I have an iPhone and an iPad and use iTunes for sharing media between devices. It took only a few minutes to fill my new iPod Touch with music, podcasts, ebooks and audiobooks.
By getting the iPod Touch rather than the lighter, smaller iPods I could use it as a ebook reader – I read a lot and if I can save using my iPhone for this it has a big impact on my phone’s battery life.
I originally bought the 16GB version, when iOS 10 was released I upgraded to a 32GB model.
The Touch has a good iSight camera and wifi.
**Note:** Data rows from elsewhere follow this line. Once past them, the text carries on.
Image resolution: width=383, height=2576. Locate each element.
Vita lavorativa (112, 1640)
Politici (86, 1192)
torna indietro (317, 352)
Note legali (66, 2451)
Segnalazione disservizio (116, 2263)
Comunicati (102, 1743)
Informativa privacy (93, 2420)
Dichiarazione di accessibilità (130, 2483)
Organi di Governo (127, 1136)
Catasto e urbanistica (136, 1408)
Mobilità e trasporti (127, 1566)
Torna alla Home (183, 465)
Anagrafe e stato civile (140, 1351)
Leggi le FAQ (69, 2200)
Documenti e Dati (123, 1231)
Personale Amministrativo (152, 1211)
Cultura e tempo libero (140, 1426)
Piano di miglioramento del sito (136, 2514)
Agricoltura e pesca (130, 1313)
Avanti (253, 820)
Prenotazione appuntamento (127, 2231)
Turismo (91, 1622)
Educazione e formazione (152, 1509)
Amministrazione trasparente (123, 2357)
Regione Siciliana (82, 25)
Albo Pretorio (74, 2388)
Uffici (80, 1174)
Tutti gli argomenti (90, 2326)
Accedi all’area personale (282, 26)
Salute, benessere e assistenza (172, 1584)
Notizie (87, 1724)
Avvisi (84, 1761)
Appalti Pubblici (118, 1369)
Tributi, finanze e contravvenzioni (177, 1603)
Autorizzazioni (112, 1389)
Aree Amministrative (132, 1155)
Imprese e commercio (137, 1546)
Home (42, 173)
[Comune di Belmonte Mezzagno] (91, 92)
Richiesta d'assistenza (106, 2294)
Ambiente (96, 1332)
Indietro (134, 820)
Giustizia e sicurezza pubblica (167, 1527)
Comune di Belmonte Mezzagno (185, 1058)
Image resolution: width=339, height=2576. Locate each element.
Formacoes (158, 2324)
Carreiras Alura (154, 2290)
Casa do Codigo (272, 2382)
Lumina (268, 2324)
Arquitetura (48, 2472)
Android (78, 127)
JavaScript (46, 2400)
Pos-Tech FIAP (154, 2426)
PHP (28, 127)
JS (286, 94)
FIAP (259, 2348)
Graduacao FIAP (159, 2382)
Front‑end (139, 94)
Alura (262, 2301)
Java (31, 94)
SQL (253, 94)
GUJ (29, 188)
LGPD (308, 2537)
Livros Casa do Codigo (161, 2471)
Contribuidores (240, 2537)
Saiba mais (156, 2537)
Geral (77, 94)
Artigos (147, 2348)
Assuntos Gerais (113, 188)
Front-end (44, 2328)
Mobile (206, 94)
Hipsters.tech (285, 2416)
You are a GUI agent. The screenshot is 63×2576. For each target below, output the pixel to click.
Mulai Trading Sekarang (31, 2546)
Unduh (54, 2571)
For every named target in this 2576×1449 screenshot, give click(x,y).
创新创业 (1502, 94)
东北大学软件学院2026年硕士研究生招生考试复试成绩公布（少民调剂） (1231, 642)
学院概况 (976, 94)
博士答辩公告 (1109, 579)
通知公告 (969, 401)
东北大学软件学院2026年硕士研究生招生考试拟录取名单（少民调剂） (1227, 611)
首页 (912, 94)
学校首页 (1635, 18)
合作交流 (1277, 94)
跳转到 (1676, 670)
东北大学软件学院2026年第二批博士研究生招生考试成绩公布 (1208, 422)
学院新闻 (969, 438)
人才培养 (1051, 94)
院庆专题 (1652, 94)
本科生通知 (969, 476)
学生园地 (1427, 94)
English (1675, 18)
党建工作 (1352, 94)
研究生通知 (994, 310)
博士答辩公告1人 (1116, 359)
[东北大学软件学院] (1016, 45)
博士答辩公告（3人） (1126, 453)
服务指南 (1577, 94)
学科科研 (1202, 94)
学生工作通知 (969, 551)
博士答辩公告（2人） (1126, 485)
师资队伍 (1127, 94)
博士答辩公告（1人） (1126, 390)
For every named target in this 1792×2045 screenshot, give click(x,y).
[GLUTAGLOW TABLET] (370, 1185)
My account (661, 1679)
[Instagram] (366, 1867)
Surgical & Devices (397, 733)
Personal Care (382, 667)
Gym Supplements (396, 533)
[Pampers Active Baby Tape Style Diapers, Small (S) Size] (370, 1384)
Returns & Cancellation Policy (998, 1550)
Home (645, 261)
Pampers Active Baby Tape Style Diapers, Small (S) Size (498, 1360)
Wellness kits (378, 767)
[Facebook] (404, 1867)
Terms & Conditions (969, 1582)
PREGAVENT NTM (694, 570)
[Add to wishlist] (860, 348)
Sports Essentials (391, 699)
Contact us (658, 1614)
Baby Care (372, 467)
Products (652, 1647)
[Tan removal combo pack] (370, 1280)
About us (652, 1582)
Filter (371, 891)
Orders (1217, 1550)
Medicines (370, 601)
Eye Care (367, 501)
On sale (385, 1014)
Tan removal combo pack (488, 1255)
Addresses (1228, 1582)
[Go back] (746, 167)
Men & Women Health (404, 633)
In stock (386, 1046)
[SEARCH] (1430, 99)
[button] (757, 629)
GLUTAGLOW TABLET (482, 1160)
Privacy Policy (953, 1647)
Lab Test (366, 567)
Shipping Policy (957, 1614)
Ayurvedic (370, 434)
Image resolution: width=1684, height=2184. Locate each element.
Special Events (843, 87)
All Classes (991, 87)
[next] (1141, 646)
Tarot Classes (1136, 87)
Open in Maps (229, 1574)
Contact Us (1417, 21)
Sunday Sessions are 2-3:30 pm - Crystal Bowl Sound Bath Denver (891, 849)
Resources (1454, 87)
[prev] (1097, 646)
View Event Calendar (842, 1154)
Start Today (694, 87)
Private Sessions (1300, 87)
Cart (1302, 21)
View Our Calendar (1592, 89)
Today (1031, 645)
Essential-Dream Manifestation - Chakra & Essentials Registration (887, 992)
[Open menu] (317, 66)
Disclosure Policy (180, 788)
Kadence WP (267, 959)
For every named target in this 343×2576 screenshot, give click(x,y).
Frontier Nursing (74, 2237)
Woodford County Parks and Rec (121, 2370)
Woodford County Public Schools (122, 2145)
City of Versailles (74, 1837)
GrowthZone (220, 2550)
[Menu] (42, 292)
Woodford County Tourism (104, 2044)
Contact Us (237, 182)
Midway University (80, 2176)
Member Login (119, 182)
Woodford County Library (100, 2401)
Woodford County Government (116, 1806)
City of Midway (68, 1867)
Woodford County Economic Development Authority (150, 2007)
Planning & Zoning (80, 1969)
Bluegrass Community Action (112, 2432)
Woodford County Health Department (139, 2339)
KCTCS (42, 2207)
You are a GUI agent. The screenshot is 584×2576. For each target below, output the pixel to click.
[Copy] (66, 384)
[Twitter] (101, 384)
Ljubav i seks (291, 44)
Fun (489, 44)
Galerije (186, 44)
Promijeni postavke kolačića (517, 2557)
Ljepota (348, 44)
Here are the apps I have installed.
- OneNote, my “do not leave home without” app
- Camera+, primarily used for photo editing
- PressSync, blogging
- iComix, comic reader
- I use Apple’s iBooks and the Music app
- It’s Playing for video
- OneDrive and Cloud Indeed to access files in the cloud
- DS File to access files on my NAS
- iFlash Drive app – with the iFlash drive I now have a memory stick for my iOS devices
- Office 365 – I installed these because I had room and the iPod makes a useful second screen for work when away
- NFL GamePass and SF 49ers apps.
This device is mine, not Octagon’s, but I may need to do some work on it.
I carry a miniature Apple lightning cable.
I have a protective case for the iPhone so I can navigate, blog and take photos in the rain and bad weather.
And backpacking technology I do not use…
I never use the electronic compass app, supplied with the iPhone, I depend on a Silva compass.